### DATA SHOWN
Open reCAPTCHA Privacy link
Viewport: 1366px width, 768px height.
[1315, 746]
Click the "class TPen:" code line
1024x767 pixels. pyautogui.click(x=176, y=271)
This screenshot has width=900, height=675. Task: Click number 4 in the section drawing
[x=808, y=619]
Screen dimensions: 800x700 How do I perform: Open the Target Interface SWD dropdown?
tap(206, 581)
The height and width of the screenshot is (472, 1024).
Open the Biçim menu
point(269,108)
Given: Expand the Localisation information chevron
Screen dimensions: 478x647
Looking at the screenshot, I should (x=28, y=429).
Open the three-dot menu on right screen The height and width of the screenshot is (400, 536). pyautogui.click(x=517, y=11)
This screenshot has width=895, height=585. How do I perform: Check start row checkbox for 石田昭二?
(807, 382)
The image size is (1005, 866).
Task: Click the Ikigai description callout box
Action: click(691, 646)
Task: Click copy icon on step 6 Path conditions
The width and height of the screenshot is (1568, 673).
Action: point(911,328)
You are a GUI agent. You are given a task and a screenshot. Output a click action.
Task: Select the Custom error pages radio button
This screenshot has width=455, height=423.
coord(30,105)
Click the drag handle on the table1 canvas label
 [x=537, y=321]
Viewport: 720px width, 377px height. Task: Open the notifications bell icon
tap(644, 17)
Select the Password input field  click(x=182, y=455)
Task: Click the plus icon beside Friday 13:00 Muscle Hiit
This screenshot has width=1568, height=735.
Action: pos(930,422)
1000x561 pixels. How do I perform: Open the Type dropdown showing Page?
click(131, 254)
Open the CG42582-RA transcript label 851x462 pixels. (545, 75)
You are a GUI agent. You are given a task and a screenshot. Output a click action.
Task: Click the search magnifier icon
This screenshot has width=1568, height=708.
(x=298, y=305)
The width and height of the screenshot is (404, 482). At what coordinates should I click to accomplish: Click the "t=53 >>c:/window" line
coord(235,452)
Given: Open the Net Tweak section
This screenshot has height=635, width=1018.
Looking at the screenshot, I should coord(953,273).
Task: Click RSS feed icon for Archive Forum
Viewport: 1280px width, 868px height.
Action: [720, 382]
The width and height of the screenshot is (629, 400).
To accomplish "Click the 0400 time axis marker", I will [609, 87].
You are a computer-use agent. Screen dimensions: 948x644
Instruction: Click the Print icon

### WHAT TO PRODUCE
Pick out every line of the material above that contains the word "should", and copy each one in full.

### FINAL ANSWER
Looking at the screenshot, I should (x=28, y=429).
The width and height of the screenshot is (404, 482). At what coordinates should I click to accomplish: Click the "t=53 >>c:/window" line
Looking at the screenshot, I should coord(953,273).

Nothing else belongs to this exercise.